> [Exercise instructions] Please state how many lines below include the word "computer"; the reply should be the number only.

── Data extracts ──

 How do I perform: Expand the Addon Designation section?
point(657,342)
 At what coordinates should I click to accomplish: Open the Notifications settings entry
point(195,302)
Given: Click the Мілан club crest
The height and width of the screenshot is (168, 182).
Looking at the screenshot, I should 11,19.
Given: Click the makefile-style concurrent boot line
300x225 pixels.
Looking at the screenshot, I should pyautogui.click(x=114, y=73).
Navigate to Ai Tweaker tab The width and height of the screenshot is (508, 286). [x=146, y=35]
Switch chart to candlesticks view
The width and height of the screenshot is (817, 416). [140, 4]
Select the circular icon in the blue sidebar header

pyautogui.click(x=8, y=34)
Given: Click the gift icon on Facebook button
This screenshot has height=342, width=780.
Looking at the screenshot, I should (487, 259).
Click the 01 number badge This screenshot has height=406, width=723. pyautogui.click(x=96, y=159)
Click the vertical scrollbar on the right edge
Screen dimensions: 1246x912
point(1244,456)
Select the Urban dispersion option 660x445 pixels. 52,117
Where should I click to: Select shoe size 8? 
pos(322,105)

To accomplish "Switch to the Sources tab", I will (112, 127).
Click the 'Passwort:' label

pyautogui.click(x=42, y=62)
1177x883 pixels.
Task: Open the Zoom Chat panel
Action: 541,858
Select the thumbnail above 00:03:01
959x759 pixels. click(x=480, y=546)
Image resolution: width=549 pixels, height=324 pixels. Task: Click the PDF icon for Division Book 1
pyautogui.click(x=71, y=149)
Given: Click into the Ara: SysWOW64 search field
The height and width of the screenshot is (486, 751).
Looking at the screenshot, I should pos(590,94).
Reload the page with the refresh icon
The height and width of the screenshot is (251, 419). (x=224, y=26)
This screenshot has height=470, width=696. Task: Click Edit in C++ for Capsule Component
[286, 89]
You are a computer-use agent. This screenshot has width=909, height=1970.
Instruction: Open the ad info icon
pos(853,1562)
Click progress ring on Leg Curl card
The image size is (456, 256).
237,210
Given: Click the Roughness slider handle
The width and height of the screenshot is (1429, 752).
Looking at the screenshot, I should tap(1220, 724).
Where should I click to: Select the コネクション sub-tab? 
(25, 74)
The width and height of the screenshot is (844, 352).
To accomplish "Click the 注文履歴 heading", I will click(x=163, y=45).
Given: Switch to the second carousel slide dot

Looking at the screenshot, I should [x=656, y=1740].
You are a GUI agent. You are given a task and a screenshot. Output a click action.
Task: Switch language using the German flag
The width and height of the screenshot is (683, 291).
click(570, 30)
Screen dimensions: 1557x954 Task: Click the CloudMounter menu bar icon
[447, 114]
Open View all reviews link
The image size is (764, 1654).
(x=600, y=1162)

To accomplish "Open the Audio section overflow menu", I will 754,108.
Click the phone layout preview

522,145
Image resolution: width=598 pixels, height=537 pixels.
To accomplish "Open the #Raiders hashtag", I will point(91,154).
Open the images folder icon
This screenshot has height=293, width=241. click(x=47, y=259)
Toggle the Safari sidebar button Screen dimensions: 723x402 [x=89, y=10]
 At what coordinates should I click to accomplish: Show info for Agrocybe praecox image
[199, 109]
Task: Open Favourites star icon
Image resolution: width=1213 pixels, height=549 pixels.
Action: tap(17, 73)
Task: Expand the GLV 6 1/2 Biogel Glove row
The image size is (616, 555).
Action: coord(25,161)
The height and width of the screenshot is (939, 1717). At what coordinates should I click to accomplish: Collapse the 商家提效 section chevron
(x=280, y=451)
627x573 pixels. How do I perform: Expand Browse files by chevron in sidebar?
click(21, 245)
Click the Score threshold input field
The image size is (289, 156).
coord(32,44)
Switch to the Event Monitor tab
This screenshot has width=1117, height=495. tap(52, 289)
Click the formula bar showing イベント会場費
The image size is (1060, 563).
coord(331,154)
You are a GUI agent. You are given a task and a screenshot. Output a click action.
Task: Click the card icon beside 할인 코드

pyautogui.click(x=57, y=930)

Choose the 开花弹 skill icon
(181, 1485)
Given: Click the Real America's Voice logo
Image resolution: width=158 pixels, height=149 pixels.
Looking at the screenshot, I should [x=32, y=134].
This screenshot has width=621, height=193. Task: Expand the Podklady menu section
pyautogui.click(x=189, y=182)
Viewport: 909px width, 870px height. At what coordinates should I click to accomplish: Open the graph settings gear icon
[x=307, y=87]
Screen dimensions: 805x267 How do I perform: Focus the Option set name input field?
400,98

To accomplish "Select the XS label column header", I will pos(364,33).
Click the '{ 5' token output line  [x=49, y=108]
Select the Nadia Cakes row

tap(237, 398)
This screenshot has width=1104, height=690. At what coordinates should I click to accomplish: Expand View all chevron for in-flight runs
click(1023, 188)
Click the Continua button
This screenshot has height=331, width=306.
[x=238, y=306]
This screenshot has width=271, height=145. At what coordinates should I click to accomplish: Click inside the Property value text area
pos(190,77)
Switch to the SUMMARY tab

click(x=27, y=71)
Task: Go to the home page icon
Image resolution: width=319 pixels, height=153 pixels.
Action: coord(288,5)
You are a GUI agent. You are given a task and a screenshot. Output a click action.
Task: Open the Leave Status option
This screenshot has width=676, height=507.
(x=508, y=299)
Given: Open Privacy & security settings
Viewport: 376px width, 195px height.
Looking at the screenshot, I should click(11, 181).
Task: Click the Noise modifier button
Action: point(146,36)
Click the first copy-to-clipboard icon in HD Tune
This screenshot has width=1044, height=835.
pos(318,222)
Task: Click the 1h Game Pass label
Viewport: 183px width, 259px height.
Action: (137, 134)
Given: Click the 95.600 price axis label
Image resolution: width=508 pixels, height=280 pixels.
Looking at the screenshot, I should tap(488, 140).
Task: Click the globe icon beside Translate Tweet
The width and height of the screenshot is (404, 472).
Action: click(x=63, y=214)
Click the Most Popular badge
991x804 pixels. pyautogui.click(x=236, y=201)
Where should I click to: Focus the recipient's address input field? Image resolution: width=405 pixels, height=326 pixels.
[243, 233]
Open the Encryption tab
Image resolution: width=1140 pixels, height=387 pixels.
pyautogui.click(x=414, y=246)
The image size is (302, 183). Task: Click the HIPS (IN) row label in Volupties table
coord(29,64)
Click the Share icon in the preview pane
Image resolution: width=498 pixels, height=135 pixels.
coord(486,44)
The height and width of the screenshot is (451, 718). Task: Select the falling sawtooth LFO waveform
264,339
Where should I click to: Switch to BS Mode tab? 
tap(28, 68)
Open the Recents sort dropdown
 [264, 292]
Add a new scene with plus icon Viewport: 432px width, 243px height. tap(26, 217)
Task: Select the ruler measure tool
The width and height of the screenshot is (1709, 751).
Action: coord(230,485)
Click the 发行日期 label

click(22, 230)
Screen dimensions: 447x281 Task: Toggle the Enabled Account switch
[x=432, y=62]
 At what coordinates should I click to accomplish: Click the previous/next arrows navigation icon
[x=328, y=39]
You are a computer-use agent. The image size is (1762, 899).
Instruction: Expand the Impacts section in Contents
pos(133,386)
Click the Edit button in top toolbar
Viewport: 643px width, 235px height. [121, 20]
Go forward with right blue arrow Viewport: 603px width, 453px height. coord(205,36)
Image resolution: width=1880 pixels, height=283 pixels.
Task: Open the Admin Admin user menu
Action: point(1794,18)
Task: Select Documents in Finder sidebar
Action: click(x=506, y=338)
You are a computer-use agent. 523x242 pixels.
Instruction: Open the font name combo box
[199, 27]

───

> [Response area] 3